Immigration and visa controls by the wealthy countries of the world – those that comprise perhaps fifteen percent of humanity such as Europe, North America, Japan, and Australia – can be characterized as a system of exclusion, discrimination, and exploitation. While the citizens of the wealthy countries can travel and work in nearly any part of the planet, those that belong to the rest of the world, if they want to travel to or seek employment in the wealthy countries, are forced to “go to the back of the bus.” They have to go through laborious, costly, and often humiliating visa application processes and border controls, and that is when they can even “get on the bus,” as it were. As such, modern immigration is characterized by mounting resentment over the inequity prevailing in the international visa system and escalating protests and confrontations over such issues are a likely to spread. This may lead to a struggle for reform that will likely last many years. At some stage a more equitable system, allowing for a greater freedom of movement for all should and will arise. But this will be achieved only as a result of persistent protest and advocacy.

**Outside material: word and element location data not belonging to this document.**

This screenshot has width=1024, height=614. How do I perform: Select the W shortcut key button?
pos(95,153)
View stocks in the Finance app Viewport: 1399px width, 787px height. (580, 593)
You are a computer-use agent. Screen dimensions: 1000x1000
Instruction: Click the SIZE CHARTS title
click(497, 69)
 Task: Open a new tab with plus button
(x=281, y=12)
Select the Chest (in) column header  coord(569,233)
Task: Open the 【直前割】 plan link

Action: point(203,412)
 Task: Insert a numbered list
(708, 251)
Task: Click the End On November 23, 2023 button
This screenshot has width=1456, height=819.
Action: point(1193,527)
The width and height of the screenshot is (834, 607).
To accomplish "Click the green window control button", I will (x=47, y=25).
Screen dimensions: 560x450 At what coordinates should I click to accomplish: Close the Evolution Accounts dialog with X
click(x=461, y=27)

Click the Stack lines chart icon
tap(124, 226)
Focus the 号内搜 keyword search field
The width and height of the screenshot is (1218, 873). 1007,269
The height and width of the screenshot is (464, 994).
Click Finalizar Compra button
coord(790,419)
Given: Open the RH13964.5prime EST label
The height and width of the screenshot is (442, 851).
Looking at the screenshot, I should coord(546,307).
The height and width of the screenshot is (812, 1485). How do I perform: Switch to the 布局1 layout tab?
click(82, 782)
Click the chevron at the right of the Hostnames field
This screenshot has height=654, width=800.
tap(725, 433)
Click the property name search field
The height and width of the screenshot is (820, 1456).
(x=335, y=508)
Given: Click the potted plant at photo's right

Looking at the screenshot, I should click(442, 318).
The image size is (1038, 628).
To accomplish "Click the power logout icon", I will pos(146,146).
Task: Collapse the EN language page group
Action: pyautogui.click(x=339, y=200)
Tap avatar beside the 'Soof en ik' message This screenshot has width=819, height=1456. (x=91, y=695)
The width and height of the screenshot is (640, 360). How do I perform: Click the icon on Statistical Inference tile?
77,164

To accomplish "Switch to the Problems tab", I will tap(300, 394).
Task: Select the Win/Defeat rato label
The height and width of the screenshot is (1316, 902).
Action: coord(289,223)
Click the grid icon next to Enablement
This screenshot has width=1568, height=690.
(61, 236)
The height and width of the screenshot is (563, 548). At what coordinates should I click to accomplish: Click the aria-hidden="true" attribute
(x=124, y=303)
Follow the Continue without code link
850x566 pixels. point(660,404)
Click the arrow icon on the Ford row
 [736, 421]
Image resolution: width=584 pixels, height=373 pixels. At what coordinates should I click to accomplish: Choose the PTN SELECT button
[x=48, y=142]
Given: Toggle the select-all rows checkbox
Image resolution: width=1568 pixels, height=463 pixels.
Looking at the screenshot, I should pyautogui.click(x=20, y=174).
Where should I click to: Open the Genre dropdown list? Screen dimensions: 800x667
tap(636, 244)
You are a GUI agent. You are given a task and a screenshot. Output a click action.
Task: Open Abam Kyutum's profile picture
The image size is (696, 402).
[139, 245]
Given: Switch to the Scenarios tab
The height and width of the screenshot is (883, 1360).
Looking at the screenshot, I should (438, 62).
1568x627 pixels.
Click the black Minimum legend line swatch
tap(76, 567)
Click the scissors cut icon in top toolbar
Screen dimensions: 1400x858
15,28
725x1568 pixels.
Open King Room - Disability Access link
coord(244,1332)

A recent incident in New York involving Indian diplomat Devyani Khobragade has pulled back the curtain – albeit for a brief moment – on the vast difference in perspective between the U.S., the most prosperous and powerful country in the world, and India, the largest democracy and home to a population almost four times the size of the U.S. American law enforcement authorities arrested Khobragade as she was dropping her young children off at school and after her arrest she was strip searched and jailed with common criminals until she was released on bond. The arrest arose from her alleged failure to comply with the visa conditions specified for her household helper, also a citizen of India. Her helper had gone to U.S. law enforcement authorities complaining of long hours and less pay than the prevailing wages specified on the visa application. There is no allegation that she was otherwise abused. The promise to pay such wages is a required part of the American visa process. However, the mandated wage rate is far above the actual pay rate in India for such helpers.
Moreover, American diplomats in India in most cases don’t have to go through such a visa process – they can retain local Indian household help for very modest pay. In addition, long work days for household helpers is not a cultural issue, and therefore American diplomats in India are not required to comply with any particular wages and work condition requirements, or endure the demanding visa process Indian diplomats face for bringing household help with them to the U.S. In addition, there is the issue of “demands for special privileges for its diplomats overseas” which the U.S. routinely makes, as mentioned in a recent New York Times editorial. Certainly such demands don’t help in promoting any sympathy abroad for American actions against such visa violators.
Since the hard-headed local law enforcement officials in New York were unwilling to budge while outrage in India escalated, some sort of solution had to be found. The friendly relations between India and the US were becoming increasingly strained, and the Indian government was taking retaliatory measures against American diplomatic facilities and staff in India. Under such pressures, the state department was forced to step in. That being said, in the U.S. there was little or no sympathy for the Indian diplomat ensnarled in this prosecution – the Indian public’s outrage was no less pervasive.
The inevitable solution after a month of emotionally-charged controversy was solomonic. India, having granted full diplomatic status for Mrs. Khobragade, finally received recognition of her diplomatic immunity from the U.S. State Department. Having asserted such immunity, she was asked by the State Department to leave the U.S. The law enforcement team bent on prosecuting her was thus sidelined. Their pursuit of the Indian diplomat had to be stopped as their zeal threatened the relationship between the world’s two largest democracies. In response to the controversy and for the sake of symmetry, the Indian government demanded an American diplomat in New Delhi also leave; the American government and the diplomat both complied with the request.
It is now the hope of both governments that the relationship between the two states will return to normal. While that may occur, a fundamental reality remains: the Khobragade incident illustrates the disconnect that still exists between the U.S. and other countries on how these issues are viewed. As an Indian journalist quoted in the New York Times wrote, “You have to take Devyani out of this, the support is for her position. What she has done is wrong. What the U.S. has done is also wrong. Since what the U.S. has done is against a country, it will be taken as a matter of prestige.”
The inequities in the international immigration system gave rise to this incident, and they have not disappeared. They will remain and continue to fester, perhaps for decades. But eventually the entire neo-segregationist, exclusionary immigration and border control system will be challenged and ultimately revamped or completely transformed. Masses of humanity trapped in dysfunctional countries where there is little hope for a better future will surge forward and seek greater freedom of movement. Today they are willing to lay their lives down on the high seas and in the deserts, pursuing the same dreams as their predecessors, the other immigrants that came before them and built this country. Thousands have and will continue to sacrifice and lose their lives in the quest for the freedom of movement. They will not be thwarted.